To sum up, this challenge was fun not because the solution was immediate, but because the code sort of "crunched itself down" over time into something that I'm really proud of.
This one wasn't too hard. I've done some VM stuff before, so I
kind of knew my way around. The interesting thing I explored today was traits! Since each part
needed the core CPU, but did different things with the register and clock count, I decided to make
a Peripheral
trait. This included a ::new
function so the CPU could create it, and an .update
method that was called each clock cycle. The cool part is when defining CPU, it's defined as a
generic that satisfies a trait:
struct CPU<T: Peripheral> { ... }
There was an actual type being passed in, so I didn't have to initialize the peripheral outside of the CPU and pass it in, I could have the CPU initialize the peripheral itself! Super cool stuff.

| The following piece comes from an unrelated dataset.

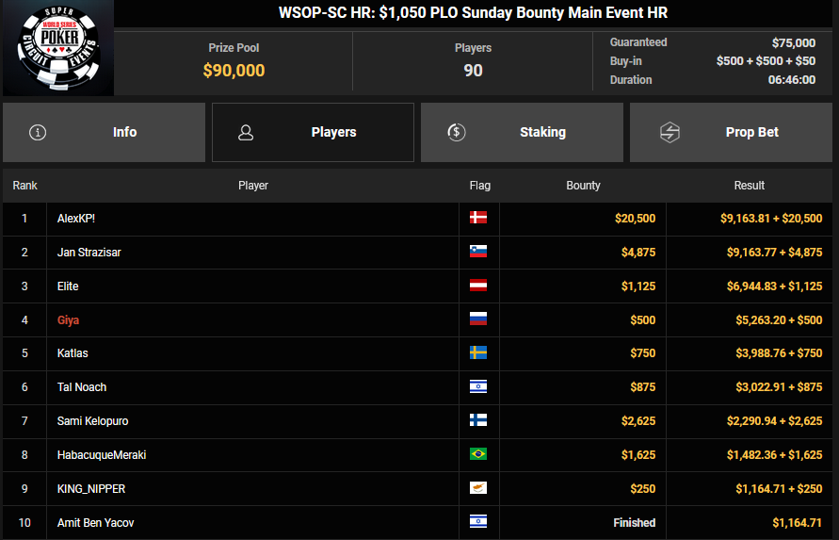
Task: Sort by the Rank column header
Action: click(24, 186)
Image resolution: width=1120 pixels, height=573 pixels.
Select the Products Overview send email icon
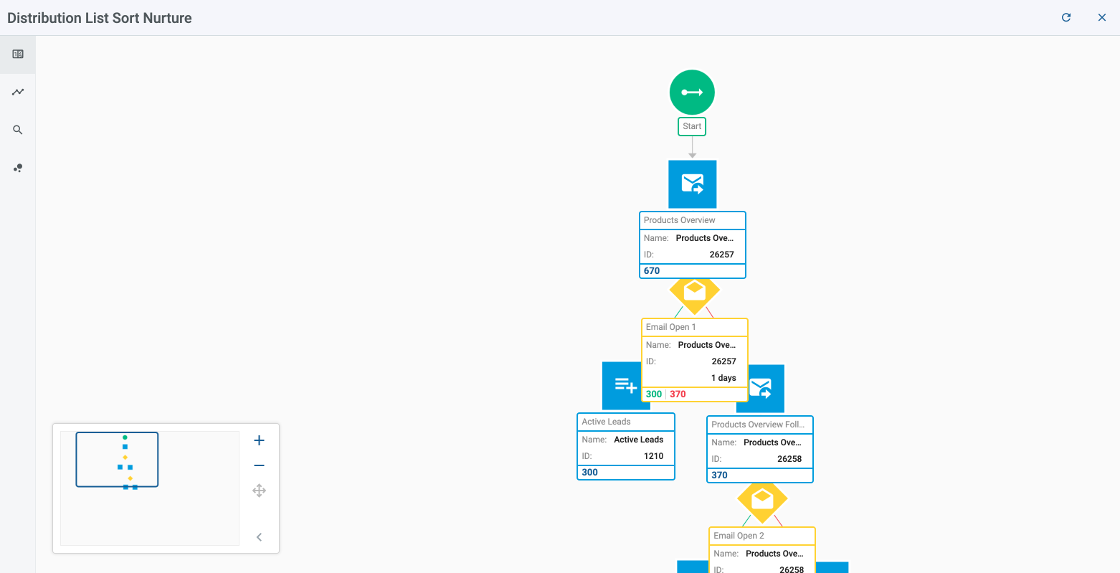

I wasn't as big a fan of this one. Most of it just kind of felt like pointless busywork? There were two things I liked about this challenge, though.
The first was the expression parsing. Each monkey had an "Operation", like new = old * 4
or
new = old + old
. Parsing that out and executing it was pretty interesting, and involved a lot of
the skills I learned/am learning in Crafting Interpreters. I
basically modeled it as a very bad stack machine, but since all of the expressions only had two
terms/factors, I just allocated a 2-item array in-place.
The second was the little shortcut I found for part 2. Essentially, part 2 is just part 1, but bigger. You simulate for 10,000 rounds instead of 20, and remove the 1/3 damping parameter. The numbers get real big real fast. The first time I ran it it panicked.
The first thing that came to mind was just using a BigInt
style interface. Rust doesn't have that
natively like (modern) JavaScript does. There are crates that do it, but I really want to write all
the code for this year myself, which means I'd have to implement it myself. That sounded like no
fun, and I was tempted to just not do part 2.
Then I realized: the actual worry values for the items aren't used. They're only there to keep track of which monkey to throw the item to. Modular arithmetic to the rescue! The only property of the number we need to maintain is the divisibility by a modulus. That property is preserved if you modulo the number, as long as the new modulus is also divisible by the old modulus. All I had to do was multiply the moduli of all the monkeys together to get a big modulus that will preserve divisibility for all the monkeys' individual moduli. By this point, I was so tired of the challenge that I just hacked it in manually rather than keeping track and setting the "big modulus" on all the monkeys.
Not much to say about this one. It was a pretty straightforward path-finding algorithm. I decided A* would be overkill, so I just went with Dijkstra.